**Goal**
Count the lines in the data below that contain the word "under", and give only the number.

+===+

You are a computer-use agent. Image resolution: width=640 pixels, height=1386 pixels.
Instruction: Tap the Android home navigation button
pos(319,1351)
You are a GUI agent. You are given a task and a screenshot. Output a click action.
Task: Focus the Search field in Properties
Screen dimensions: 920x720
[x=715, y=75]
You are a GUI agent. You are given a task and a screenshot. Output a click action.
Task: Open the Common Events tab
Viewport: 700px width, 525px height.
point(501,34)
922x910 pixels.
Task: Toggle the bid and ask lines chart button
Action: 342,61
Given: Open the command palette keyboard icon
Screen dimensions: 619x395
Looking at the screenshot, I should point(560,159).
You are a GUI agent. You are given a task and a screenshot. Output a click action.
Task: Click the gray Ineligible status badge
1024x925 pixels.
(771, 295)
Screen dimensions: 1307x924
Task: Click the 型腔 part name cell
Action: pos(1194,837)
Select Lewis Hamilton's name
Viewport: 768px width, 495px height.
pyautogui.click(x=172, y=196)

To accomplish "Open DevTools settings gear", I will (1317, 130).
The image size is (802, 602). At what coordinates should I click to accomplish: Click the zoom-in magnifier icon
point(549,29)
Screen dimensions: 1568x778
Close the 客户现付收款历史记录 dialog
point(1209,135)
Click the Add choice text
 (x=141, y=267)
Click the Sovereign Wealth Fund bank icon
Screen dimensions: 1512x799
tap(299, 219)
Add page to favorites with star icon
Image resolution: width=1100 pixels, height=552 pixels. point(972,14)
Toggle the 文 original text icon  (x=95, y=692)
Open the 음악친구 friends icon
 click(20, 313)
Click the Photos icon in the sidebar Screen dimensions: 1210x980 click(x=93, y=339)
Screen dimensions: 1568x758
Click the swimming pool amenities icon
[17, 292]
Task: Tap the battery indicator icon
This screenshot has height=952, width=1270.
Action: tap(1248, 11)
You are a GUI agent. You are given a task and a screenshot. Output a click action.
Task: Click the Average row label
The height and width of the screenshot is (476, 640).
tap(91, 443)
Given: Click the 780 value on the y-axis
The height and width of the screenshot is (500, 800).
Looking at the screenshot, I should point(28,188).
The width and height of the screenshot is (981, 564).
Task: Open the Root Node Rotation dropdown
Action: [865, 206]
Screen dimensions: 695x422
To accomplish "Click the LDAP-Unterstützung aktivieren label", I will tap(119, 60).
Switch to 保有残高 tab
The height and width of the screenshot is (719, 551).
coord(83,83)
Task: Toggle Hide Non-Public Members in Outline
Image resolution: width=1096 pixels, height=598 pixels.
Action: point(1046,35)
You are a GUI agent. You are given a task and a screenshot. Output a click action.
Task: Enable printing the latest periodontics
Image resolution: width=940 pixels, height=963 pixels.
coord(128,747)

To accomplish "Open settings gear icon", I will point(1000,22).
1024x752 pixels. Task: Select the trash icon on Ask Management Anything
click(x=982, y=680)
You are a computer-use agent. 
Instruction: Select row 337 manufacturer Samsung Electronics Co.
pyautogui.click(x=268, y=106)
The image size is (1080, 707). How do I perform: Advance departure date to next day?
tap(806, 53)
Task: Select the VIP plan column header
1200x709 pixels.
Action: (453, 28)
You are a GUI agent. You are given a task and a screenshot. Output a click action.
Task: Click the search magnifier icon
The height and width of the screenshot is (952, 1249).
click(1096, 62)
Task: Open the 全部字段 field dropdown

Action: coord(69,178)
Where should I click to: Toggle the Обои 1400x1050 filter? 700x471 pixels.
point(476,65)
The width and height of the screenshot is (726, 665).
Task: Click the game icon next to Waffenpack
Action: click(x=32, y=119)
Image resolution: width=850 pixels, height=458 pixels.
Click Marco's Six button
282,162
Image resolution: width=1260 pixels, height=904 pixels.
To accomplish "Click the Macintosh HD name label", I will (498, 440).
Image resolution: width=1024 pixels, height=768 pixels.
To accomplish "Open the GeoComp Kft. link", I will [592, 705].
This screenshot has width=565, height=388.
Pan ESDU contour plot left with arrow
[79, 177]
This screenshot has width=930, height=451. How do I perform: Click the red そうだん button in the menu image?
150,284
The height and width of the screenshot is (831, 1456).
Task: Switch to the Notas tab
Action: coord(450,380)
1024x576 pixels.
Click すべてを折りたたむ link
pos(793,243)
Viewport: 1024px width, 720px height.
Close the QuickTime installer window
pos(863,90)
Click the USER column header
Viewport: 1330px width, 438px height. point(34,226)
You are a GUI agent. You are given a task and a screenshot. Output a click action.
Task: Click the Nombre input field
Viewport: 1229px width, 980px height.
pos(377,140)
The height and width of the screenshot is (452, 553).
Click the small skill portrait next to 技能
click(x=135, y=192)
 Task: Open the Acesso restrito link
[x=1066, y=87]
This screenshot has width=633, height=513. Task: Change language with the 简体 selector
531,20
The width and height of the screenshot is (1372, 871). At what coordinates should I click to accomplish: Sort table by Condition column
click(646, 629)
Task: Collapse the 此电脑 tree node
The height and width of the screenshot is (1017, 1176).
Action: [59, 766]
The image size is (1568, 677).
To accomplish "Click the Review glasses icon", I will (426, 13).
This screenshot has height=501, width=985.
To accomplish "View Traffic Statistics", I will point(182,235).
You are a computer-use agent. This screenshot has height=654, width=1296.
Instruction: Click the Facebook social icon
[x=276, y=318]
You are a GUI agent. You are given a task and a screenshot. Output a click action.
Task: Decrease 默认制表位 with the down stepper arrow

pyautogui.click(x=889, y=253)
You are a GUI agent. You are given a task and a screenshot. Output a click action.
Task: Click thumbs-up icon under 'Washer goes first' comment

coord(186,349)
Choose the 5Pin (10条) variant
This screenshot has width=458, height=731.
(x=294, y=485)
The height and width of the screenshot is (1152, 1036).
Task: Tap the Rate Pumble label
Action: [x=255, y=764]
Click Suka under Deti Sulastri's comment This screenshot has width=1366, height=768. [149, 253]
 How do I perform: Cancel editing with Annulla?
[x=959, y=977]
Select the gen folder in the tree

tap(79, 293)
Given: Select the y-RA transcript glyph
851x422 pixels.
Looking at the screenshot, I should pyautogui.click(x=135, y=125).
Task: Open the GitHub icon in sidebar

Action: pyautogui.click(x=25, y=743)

+===+

**Expected answer**
2